● **What the exercise asks**
Can you rewrite the listing below, renaming every "context menu" to "right-click menu" and keeping everything else the same?

Entries from a dataset
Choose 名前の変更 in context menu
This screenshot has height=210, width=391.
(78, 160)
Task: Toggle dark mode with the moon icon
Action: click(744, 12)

● **Response below**
Choose 名前の変更 in right-click menu
This screenshot has height=210, width=391.
(78, 160)
Task: Toggle dark mode with the moon icon
Action: click(744, 12)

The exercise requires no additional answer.